Testing Methods That Are Not Authorized
The following are not permitted under this policy:
- Denial-of-service (DoS/DDoS) testing or any test that degrades or disrupts access to a system or data.
- Physical testing against BlueVoyant facilities (e.g., attempted building access, tailgating).
- Social engineering of BlueVoyant personnel, contractors, or clients (e.g., phishing, vishing, pretexting).
- Automated scanning that generates excessive traffic or otherwise degrades system performance.
How to Report a Vulnerability
Please report suspected vulnerabilities to [email protected].
Reports may be submitted anonymously, though anonymous submissions may limit our ability to investigate the issue or provide you with updates.

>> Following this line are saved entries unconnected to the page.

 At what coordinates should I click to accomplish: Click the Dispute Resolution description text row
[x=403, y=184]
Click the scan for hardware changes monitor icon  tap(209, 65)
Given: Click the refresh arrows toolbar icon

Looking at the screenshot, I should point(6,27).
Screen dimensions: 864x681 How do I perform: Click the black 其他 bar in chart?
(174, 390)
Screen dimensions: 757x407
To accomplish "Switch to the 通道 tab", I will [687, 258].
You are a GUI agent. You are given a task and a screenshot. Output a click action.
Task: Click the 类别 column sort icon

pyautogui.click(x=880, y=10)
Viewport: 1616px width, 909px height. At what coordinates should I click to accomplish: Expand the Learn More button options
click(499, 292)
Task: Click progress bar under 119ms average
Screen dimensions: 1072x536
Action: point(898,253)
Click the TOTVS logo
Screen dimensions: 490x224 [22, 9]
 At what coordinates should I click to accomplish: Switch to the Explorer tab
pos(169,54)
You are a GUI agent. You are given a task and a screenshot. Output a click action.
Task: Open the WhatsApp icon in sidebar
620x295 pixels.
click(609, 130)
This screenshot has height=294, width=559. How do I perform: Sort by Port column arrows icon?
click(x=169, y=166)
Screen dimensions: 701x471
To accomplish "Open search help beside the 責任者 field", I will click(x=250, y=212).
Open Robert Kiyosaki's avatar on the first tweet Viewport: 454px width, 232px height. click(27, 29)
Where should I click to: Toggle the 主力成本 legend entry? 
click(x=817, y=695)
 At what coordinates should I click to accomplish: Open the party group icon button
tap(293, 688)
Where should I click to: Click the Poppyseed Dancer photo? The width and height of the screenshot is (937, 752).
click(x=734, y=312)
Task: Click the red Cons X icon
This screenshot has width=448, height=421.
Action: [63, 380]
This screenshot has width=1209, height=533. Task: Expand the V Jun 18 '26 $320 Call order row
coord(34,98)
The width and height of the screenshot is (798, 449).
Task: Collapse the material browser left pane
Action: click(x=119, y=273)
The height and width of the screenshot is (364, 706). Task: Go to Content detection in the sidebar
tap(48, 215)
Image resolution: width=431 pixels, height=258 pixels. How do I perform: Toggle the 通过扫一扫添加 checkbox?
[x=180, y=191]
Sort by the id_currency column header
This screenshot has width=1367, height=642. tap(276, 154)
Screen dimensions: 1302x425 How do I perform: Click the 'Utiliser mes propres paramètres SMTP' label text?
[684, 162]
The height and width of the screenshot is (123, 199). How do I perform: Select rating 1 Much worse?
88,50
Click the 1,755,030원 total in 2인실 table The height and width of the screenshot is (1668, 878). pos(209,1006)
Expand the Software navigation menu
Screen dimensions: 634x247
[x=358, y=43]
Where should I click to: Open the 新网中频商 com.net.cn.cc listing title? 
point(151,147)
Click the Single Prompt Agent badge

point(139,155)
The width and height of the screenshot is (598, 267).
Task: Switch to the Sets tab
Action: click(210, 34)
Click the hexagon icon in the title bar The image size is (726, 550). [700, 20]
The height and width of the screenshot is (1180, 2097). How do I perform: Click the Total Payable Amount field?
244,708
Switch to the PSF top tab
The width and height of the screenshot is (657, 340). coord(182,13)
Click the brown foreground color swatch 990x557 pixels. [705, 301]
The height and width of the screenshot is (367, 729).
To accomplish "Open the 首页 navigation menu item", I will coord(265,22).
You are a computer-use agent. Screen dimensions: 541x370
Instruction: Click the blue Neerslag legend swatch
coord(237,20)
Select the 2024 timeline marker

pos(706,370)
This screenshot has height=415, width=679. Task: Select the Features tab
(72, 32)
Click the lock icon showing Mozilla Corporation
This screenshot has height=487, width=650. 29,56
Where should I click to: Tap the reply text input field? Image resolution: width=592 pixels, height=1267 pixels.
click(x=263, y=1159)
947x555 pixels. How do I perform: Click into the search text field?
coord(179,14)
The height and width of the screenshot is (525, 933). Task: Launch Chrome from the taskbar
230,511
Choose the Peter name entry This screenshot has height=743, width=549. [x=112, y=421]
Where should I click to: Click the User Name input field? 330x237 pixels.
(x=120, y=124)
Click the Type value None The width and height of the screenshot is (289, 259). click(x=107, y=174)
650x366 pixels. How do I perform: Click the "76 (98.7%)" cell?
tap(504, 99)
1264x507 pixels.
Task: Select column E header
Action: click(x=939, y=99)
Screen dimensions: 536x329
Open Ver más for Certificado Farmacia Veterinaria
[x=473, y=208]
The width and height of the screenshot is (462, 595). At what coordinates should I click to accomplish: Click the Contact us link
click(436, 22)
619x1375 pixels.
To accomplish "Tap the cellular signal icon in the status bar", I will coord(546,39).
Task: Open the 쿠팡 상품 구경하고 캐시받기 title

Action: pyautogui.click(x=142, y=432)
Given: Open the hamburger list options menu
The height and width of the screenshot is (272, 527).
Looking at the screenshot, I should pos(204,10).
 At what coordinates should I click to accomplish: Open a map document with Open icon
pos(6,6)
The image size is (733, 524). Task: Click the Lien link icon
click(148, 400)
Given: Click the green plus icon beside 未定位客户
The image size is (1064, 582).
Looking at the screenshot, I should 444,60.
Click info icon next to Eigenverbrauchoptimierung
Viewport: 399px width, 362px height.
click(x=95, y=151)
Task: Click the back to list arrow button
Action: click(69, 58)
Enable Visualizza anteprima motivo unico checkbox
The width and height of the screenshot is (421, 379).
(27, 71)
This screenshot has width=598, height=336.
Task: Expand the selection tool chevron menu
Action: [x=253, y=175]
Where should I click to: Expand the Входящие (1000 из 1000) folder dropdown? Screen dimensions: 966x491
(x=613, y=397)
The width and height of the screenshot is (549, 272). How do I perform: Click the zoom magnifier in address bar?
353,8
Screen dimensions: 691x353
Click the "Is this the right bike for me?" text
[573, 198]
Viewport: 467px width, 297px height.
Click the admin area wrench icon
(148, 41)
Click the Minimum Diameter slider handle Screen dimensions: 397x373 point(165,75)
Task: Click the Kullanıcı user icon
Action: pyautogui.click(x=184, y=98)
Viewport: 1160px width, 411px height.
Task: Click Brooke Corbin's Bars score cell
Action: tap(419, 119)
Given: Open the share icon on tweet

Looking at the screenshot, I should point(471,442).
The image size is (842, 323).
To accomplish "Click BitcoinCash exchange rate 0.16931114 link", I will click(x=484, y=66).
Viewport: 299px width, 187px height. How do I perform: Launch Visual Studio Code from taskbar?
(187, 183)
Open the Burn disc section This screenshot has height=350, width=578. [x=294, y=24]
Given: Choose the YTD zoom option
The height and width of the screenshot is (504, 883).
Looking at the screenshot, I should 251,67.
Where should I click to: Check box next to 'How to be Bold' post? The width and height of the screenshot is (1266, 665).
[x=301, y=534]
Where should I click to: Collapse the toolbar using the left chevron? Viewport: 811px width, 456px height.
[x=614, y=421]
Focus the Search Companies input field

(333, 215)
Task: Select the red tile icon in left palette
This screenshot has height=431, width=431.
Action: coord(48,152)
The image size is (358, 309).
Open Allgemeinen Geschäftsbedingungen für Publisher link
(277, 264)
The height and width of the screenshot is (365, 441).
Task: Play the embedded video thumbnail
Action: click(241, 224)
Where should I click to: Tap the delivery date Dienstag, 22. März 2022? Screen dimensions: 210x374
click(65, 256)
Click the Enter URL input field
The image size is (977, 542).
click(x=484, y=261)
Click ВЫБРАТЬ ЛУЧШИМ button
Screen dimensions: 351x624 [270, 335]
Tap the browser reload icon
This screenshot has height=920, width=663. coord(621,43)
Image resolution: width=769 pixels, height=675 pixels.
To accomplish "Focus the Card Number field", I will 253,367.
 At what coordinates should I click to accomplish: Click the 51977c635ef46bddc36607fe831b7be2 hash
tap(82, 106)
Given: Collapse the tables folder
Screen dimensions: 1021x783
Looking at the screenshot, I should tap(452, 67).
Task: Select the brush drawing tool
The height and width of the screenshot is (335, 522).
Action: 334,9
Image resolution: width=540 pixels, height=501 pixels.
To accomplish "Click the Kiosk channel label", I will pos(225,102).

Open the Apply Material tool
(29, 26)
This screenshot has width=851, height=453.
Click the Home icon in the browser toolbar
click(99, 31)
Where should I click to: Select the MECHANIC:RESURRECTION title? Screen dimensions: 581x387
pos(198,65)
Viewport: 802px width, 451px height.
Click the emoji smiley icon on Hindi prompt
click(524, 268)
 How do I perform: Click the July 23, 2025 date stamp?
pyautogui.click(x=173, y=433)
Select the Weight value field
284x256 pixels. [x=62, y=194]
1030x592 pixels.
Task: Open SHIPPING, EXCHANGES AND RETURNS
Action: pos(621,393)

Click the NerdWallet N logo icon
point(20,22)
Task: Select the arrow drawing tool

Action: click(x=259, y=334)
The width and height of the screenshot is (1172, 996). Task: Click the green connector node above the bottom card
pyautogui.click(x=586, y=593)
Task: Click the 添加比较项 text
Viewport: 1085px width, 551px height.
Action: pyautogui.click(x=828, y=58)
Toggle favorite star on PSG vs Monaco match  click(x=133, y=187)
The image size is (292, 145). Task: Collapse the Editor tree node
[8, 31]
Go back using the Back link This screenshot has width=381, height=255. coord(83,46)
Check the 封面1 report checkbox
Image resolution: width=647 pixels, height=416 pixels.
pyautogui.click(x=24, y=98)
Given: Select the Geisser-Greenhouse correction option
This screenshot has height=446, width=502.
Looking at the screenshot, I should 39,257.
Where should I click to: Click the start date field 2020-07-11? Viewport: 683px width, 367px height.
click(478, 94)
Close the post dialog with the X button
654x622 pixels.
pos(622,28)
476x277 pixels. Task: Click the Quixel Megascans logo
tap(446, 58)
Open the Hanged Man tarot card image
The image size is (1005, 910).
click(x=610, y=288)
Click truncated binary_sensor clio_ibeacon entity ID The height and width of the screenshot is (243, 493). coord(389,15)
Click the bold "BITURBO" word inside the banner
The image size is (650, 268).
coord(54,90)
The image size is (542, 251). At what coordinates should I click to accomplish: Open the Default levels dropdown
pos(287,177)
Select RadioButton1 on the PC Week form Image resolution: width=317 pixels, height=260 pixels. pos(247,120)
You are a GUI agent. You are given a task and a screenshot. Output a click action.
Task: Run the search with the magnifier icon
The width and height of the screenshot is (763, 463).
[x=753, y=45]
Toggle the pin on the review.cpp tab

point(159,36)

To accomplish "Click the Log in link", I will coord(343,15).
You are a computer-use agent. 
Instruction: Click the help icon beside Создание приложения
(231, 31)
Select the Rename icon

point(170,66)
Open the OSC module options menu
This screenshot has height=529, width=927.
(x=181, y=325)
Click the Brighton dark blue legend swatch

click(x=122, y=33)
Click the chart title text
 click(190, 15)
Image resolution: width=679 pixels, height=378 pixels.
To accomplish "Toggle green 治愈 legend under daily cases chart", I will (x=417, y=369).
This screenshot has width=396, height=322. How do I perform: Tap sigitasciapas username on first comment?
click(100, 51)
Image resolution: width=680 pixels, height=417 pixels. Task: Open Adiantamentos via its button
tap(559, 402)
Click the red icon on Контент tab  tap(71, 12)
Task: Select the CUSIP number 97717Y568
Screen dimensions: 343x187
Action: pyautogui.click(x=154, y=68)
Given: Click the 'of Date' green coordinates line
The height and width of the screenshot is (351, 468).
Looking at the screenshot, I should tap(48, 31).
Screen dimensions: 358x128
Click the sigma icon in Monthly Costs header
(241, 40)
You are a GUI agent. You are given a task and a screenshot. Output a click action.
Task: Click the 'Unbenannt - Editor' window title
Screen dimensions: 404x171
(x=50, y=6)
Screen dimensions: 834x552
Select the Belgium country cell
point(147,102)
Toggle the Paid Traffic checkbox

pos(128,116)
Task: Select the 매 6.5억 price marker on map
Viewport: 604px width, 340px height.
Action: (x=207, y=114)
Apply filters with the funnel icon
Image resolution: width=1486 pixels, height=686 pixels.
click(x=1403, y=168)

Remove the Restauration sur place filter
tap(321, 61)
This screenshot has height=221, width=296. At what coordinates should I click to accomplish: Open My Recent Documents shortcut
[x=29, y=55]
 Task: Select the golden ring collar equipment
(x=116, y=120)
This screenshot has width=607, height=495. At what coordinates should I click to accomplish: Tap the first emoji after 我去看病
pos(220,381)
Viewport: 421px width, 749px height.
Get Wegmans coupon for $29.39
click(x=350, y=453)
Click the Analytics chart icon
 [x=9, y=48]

If you share contact information, we will acknowledge receipt within 3 business days.
To help us triage your report efficiently, please include:
- The location or system where the vulnerability was discovered.
- A description of the potential impact.
- Step-by-step reproduction details, including proof-of-concept scripts or screenshots where possible.
- Whether you intend to publicly disclose the issue, and on what timeline.
Reports are used for defensive purposes only, to investigate and remediate the reported issue. We will not share your name or contact information without your express permission. Consistent with our Privacy Policy, any personal data you provide as part of a report is handled in accordance with that policy.
What You Can Expect From Us
- Acknowledgment of your report within 3 business days.
- We will assess each report and, where appropriate, confirm whether the issue has been validated.
- Open communication about our remediation timeline, including any factors that may delay resolution.
- Recognition for your discovery, provided only with your consent, once the issue is resolved and disclosure is coordinated. This policy does not itself establish a bug bounty or monetary reward program; any such program, and any reward eligibility under it, is governed separately and at BlueVoyant's discretion.
- BlueVoyant reserves the right not to respond to reports that are out of scope, duplicative of a previously reported issue, or that do not include sufficient information for us to investigate.
We ask that you coordinate the timing of any public disclosure with us and give us reasonable time to remediate before details are published.
Government Business Unit Addendum
BlueVoyant Government Solutions serves U.S. federal, state, local, and tribal government customers, and this policy applies equally to systems operated under that business unit. In addition to the terms above:
- If a report identifies a vulnerability that is likely to affect other vendors or agencies beyond BlueVoyant — not solely a BlueVoyant-specific issue — BlueVoyant may, at its sole discretion and subject to its legal and contractual obligations, share relevant technical details with the Cybersecurity and Infrastructure Security Agency (CISA), consistent with CISA's coordinated vulnerability disclosure process, to support broader remediation. We will not share your identity or contact information without your permission.
- This policy is intended to align with the vulnerability disclosure expectations set out in CISA Binding Operational Directive 20-01 and related federal guidance for government-facing systems and contractors.
- Nothing in this policy overrides the specific incident-reporting or vulnerability-disclosure terms of any individual federal contract, task order, or agreement BlueVoyant Government Solutions holds with a government customer; those contractual terms govern where they conflict with this public policy.
Questions
Questions about this policy, or suggestions for improving it, can be sent to [email protected].
BlueVoyant reserves the right to update this policy at any time. Material changes will be reflected by an updated effective date above.